• _Excerpt_
::::::
I am in earnest -- I will not equivocate -- I will not excuse -- I will not retreat a single inch -- AND I WILL BE HEARD.
-William Lloyd Garrison
First editorial in The Liberator
January 1, 1831

Wednesday, January 12, 2011

SOOTHING BALM OF GILEAD: A PRESIDENT’S WORDS TO A SHOCKED NATION

By: Paul S. Marchand


One of a President’s toughest jobs is applying soothing balm of Gilead at a time when the body politic has experienced a shock.  Though it is set forth nowhere in the Constitution, the President must be prepared to be not merely the commander-in-chief, but the comforter-in-chief as well.
 
Not all Presidents are able to do so equally well.  No President has ever equaled the adroitness, the empathy, and the awesome compassion with which Abraham Lincoln addressed words of comfort to Mrs. Bixby of Boston, in the immortal letter he sent to her upon being it being represented to him she had lost five sons on the field of battle during the Civil War.

Indeed, so felicitously chosen were President Lincoln’s words that they merit verbatim repetition:

    “To Mrs. Bixby, Boston, Mass.
  
        Dear Madam,
  
    I have been shown in the files of the War Department a statement of the Adjutant General of Massachusetts that you are the mother of five sons who have died gloriously on the field of battle. I feel how weak and fruitless must be any word of mine which should attempt to beguile you from the grief of a loss so overwhelming. But I cannot refrain from tendering you the consolation that may be found in the thanks of the republic they died to save. I pray that our Heavenly Father may assuage the anguish of your bereavement, and leave you only the cherished memory of the loved and lost, and the solemn pride that must be yours to have laid so costly a sacrifice upon the altar of freedom.
  
    Yours very sincerely and respectfully,
  
    A. Lincoln”

Tonight, another President from Illinois, Barack Obama, found himself facing a more complex task than simply offering comfort to a grieving mother.  His mission tonight was to reassure a shocked nation, while at the same time appealing to what President Lincoln, in his first inaugural address, so famously referred to as the “better angels of our nature.”

Speaking to an audience of approximately 13,000 at the University of Arizona in Tucson, President Obama managed to strike that delicate balance, at once reassuring the nation, calling us to be guided by those better angels of our nature, and --perhaps most importantly-- offering remembrances of those who fell on that awful morning a few short days ago.

In so doing, the President had to avoid the temptation of partisanship or intemperate rhetoric.  Tonight was not the time to justify his administration, nor was it the time to assign blame.  The President avoided doing either, and he also avoided engaging in the kind of self-referential, self-justifying statements that have emanated from other political figures or pundits in the last few days.  By rejecting such an approach, the President avoided becoming part of a recriminatory exchange that has, thus far, served no purpose beyond further inflaming an already heated dialogue.
::::::
• _Data listing_
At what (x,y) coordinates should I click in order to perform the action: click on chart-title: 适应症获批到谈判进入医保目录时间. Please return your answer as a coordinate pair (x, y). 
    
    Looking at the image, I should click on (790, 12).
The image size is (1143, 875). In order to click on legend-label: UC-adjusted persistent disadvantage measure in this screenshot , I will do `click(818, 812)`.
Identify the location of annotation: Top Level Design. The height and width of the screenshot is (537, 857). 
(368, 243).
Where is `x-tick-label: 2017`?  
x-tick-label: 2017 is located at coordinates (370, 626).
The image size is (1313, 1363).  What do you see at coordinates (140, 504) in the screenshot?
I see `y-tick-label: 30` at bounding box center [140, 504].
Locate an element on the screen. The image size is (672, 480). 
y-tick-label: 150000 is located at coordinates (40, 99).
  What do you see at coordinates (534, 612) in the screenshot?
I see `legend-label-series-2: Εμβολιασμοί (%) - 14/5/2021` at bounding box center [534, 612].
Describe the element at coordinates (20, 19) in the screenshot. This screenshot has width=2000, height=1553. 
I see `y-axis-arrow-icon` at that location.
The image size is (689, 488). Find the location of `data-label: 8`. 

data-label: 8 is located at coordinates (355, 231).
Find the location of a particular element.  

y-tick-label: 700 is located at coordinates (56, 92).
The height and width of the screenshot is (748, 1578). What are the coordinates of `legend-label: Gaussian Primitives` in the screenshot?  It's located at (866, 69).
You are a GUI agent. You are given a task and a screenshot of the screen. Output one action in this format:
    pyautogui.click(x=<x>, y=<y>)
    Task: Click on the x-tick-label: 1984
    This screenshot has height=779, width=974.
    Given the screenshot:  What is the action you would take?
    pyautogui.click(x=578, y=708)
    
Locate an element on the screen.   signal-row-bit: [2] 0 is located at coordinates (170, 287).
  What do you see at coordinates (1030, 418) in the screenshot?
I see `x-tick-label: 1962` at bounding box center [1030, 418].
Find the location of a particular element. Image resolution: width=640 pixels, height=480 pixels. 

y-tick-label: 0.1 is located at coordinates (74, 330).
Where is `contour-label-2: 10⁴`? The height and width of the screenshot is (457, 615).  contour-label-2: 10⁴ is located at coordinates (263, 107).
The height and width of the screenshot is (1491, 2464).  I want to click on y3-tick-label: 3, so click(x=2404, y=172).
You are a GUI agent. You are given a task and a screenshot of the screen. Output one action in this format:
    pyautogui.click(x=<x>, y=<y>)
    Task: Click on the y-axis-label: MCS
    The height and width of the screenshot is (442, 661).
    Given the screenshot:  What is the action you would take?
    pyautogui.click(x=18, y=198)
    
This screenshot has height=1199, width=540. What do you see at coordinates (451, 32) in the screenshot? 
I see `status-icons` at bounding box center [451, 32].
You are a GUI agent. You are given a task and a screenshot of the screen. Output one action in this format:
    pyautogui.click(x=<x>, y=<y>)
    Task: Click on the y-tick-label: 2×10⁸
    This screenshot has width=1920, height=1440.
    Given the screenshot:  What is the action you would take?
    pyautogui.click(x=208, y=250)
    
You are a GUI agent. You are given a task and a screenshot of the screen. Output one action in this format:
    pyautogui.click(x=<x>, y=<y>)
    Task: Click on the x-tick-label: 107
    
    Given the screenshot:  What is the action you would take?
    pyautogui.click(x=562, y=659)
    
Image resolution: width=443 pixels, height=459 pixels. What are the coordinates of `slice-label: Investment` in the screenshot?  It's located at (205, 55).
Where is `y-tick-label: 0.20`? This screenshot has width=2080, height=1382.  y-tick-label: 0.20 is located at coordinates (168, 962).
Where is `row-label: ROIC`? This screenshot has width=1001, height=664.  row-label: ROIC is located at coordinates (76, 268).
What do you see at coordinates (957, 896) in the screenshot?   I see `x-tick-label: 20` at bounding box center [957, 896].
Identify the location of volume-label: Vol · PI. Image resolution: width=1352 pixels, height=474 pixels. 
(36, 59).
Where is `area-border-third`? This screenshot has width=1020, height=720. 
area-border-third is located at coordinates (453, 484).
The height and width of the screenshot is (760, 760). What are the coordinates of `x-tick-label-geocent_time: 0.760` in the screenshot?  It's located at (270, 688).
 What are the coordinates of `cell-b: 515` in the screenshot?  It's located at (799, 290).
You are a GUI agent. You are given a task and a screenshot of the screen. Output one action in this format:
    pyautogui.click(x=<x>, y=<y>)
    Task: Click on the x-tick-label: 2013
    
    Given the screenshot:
::::::
• _Check your understanding_
1/ Please condense the paragraph of the commentary that begins "In so doing, the President had to avoid" into a short bulleted list that keeps its main facts.
2/ Edit the commentary by reproducing it from "-William Lloyd Garrison" up to and including "comforter-in-chief as well.", with "comforter-in-chief" changed to "consoler-in-chief".
3/ Decide whether each statement agrees with the commentary, and support each yes or no with the exact deciding words: (a) The Tucson audience numbered about 13,000. (b) Mrs. Bixby's letter was addressed to her in Chicago. (c) Lincoln used the phrase "better angels of our nature" in his second inaugural address.

• _Task answers_
1/
- The President had to resist partisanship and intemperate rhetoric.
- The occasion was not a time to justify his administration or to assign blame, and he did neither.
- He also steered clear of the self-referential, self-justifying statements that other political figures and pundits had made in recent days.
- He thereby stayed out of a recriminatory exchange that has so far only inflamed an already heated dialogue.

2/
-William Lloyd Garrison
First editorial in The Liberator
January 1, 1831

Wednesday, January 12, 2011

SOOTHING BALM OF GILEAD: A PRESIDENT’S WORDS TO A SHOCKED NATION

By: Paul S. Marchand


One of a President’s toughest jobs is applying soothing balm of Gilead at a time when the body politic has experienced a shock.  Though it is set forth nowhere in the Constitution, the President must be prepared to be not merely the commander-in-chief, but the consoler-in-chief as well.

3/
(a) Yes: "Speaking to an audience of approximately 13,000 at the University of Arizona in Tucson"
(b) No: "To Mrs. Bixby, Boston, Mass."
(c) No: "what President Lincoln, in his first inaugural address, so famously referred to as the “better angels of our nature.”"